= Instructions for the task =
Exclude the pictures, then repeat exactly each line from the one containing "Screen dimensions: 1149x823" to the final line of the records that follow.

################

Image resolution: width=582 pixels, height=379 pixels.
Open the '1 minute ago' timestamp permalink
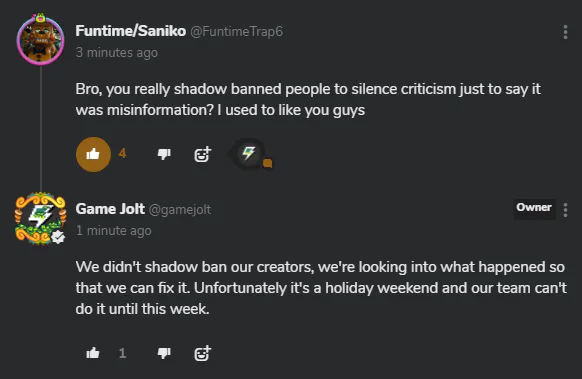tap(114, 231)
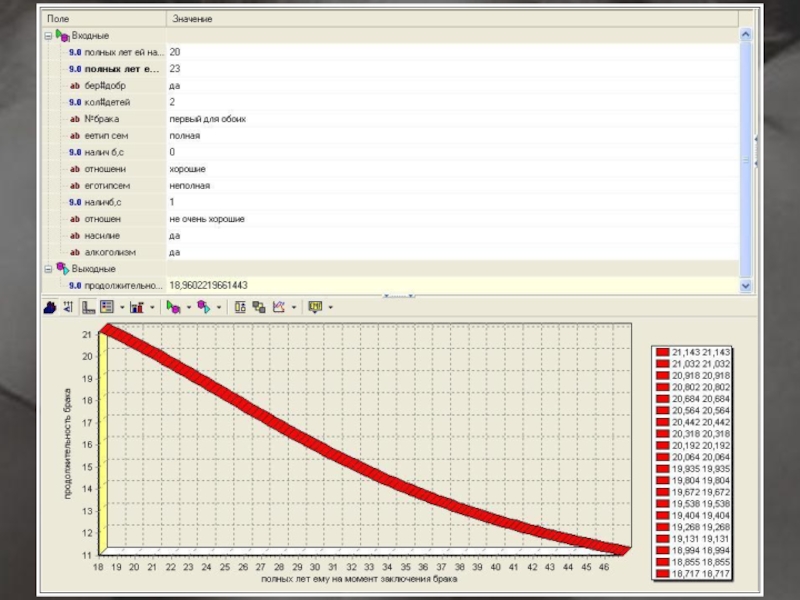Viewport: 800px width, 600px height.
Task: Click the table detail icon in chart toolbar
Action: tap(240, 307)
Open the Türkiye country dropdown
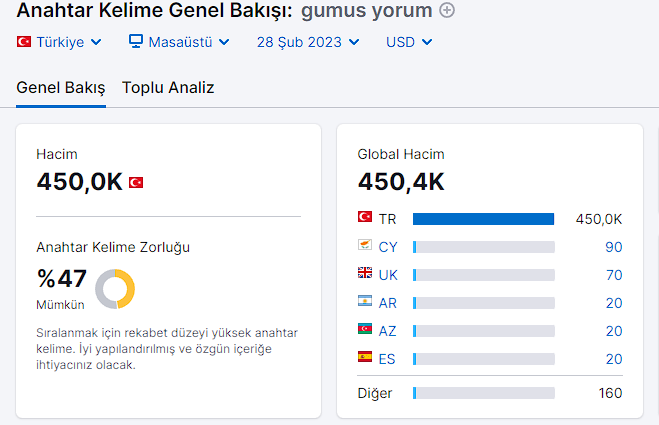659x425 pixels. pos(59,42)
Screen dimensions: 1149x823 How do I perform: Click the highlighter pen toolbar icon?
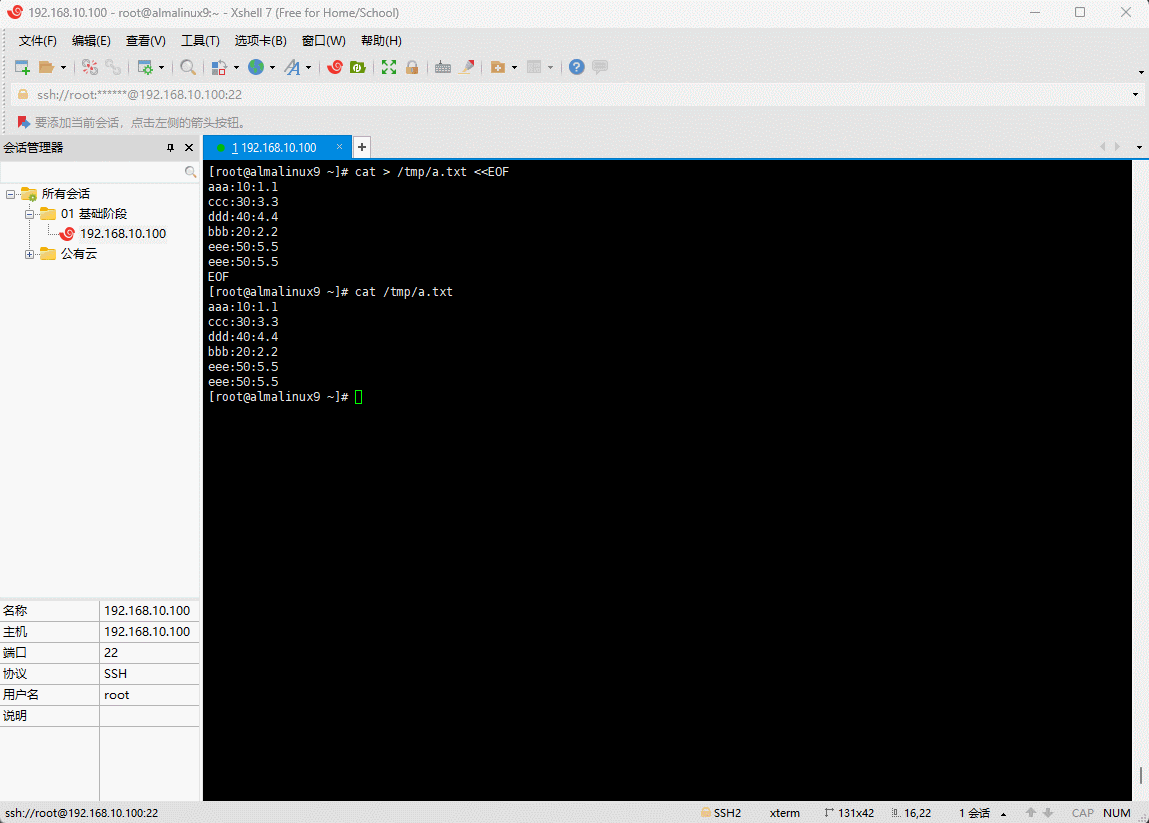click(467, 67)
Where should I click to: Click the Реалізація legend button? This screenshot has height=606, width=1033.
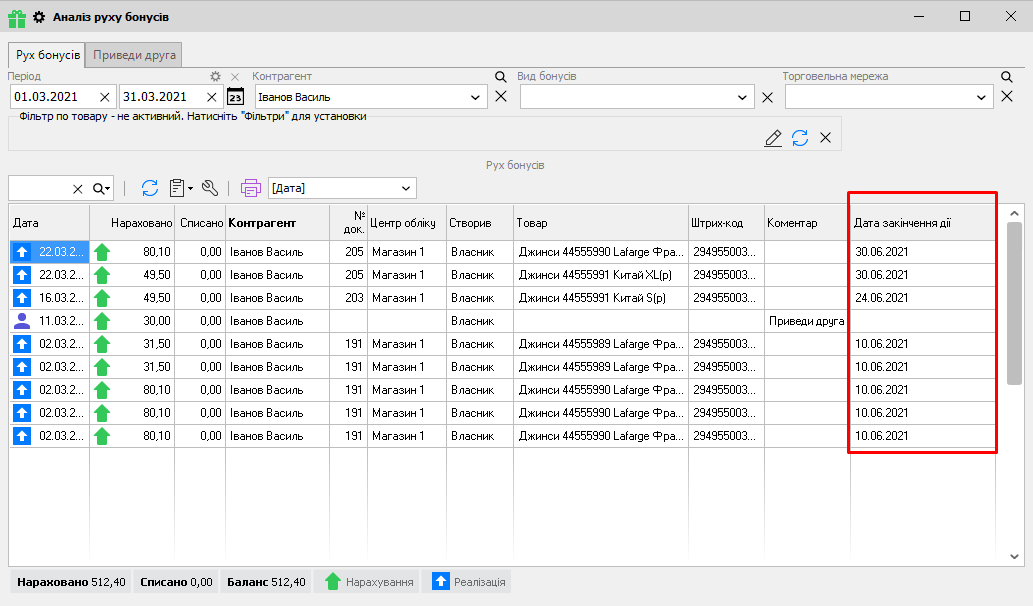click(x=469, y=582)
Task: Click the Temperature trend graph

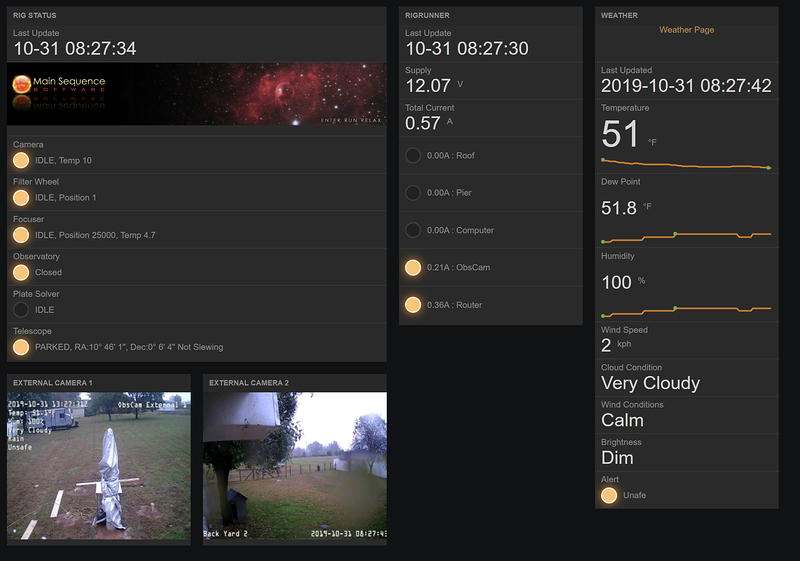Action: (x=686, y=163)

################

= Result below =
Screen dimensions: 1149x823 How do I perform: Click the highlighter pen toolbar icon?
click(467, 67)
Where should I click to: Click the Реалізація legend button? This screenshot has height=606, width=1033.
click(x=469, y=582)
Task: Click the Temperature trend graph

Action: (x=686, y=163)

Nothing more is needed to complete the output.